清水の観音:陰山長者の娘よ、お前はかつて身毒丸に呪いの釘を打った。今なぜまた救おうとする?
陰山長者の娘:わかりません……けれども、身毒丸がいようといまいと、今ここに私はおりまする。それは確かなことでございます。
清水の観音:身毒丸、お前を本復さそう。
身毒丸:戯れ事をおっしゃる。こうなるために、俺は生まれてきたはず。
清水の観音:恨みがましく小賢しい物言いをする奴よ。しかし、誰もひとり勝手に生き死には出来ぬぞ。
身毒丸:誰も?
清水の観音:だれも。
近藤ようこ『妖霊星 ―身毒丸の物語―』

阿部野神社の境内からは、あべのハルカスのタワーが見えます。
私はあのふもとで5年間、医学部の教授秘書と医学学会の事務局を担いました。
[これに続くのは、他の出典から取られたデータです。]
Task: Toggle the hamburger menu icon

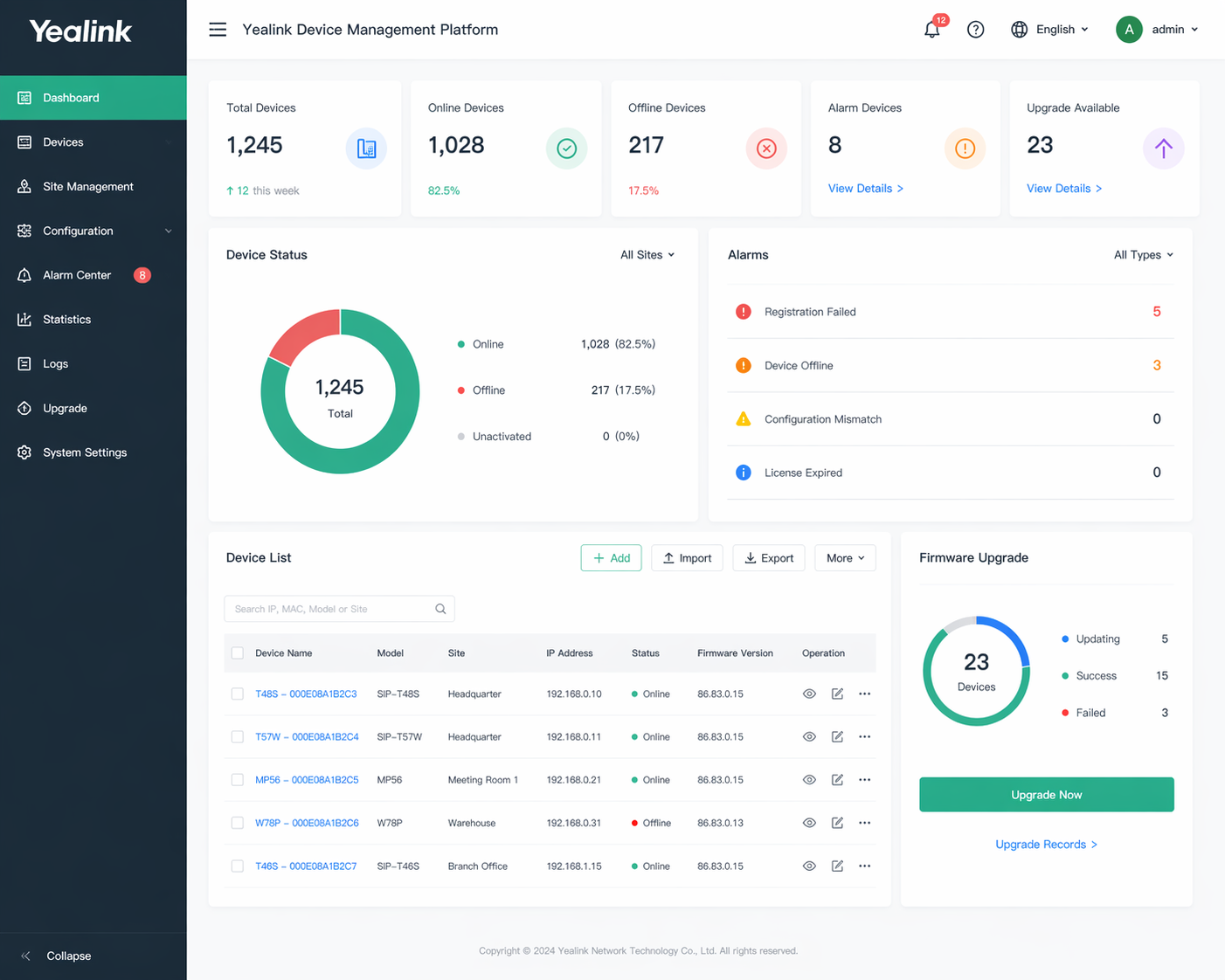Action: (x=218, y=30)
その5年間で、一度も、こんなにも近しい北畠顕家の命の軌跡を辿ろうとしなかったのは、自分でもその理由、わかりません。
ただ、私も命をかけて働いた、あの5年間、自分の能力を超越する成果を求められ、それに必死で応えた、おそらく寿命の数年間、縮めたほど。
顕家さん、あなたの5年間の戦記、血飛沫と肉弾が飛び交う本物の戦記とは、当然、雲泥の差ではあるけれど。
私にとっても天王寺は、古戦場なのだと。

帰路、あべの筋を北上し、北畠顕家の墓が置かれた北畠公園を眺め、真横に阪堺電車の路面列車、大阪市内を天王寺から難波を経て梅田まで駆け抜けました。
とんでもないほど大勢の外国人観光客でひしめく大阪のメインストリート。
あべの筋は天王寺駅から北になると、谷町筋と名を変えます。淀川から北になると、天満橋筋と。我々は通天閣で道を西へ曲がり、大阪市道南北線で中之島まで疾走しました。水の都、大阪。ここらあたり、大阪でいちばん好きなエリア。
もう、想い出ばかりの街になってしまった――

阿部野神社の限定御朱印、『逃げ上手の若君』の北畠顕家の切り絵。なんてかっこいいのか!

下に敷くのは黒い紙のほうが映えます。額に入れて、いつも花将軍の晴れ姿に見守っていただこうと。